_WHAT YOU NEED TO DO:_ Below is a listing; repeat exactly the lines from the one containing "Screen dimensions: 1663x788" to the one containing "Where should I", both included.

_ENTRIES SHOWN:_
┄┄┄┄┄┄┄┄┄┄

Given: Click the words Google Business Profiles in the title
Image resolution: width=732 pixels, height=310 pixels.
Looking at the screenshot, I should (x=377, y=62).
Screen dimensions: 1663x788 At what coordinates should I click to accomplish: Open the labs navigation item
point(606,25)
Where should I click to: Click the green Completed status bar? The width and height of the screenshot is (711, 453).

┄┄┄┄┄┄┄┄┄┄

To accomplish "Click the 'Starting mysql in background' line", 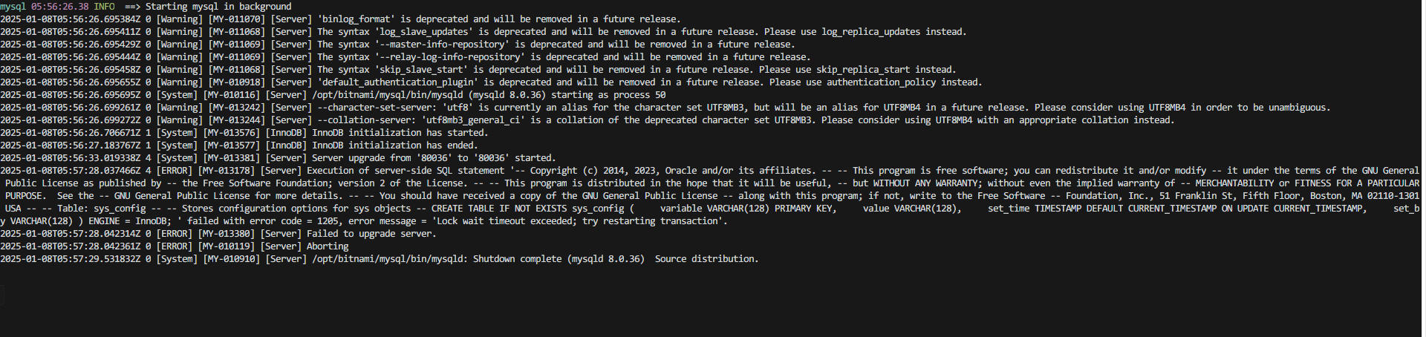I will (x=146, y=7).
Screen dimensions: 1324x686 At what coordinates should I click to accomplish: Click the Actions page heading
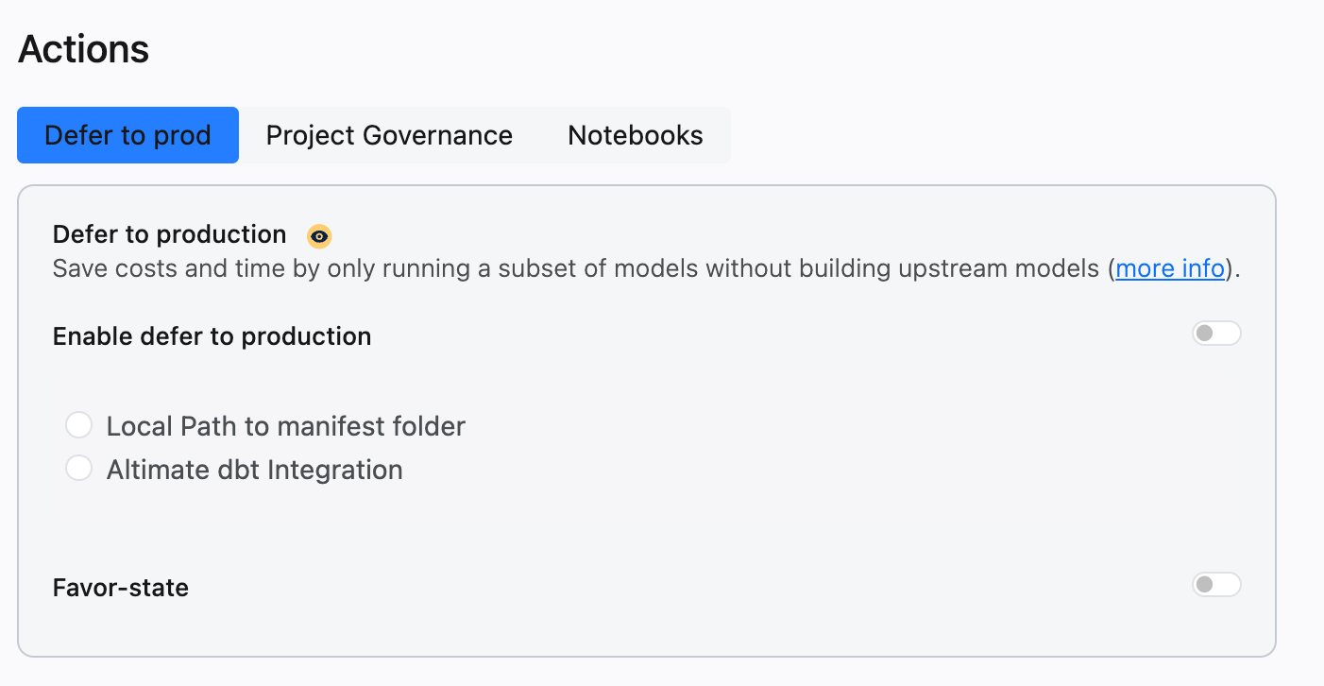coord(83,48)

┄┄┄┄┄┄┄┄┄┄

_SOLUTION:_
Screen dimensions: 1663x788 At what coordinates should I click to accomplish: Open the labs navigation item
point(606,25)
Where should I click to: Click the green Completed status bar? The width and height of the screenshot is (711, 453).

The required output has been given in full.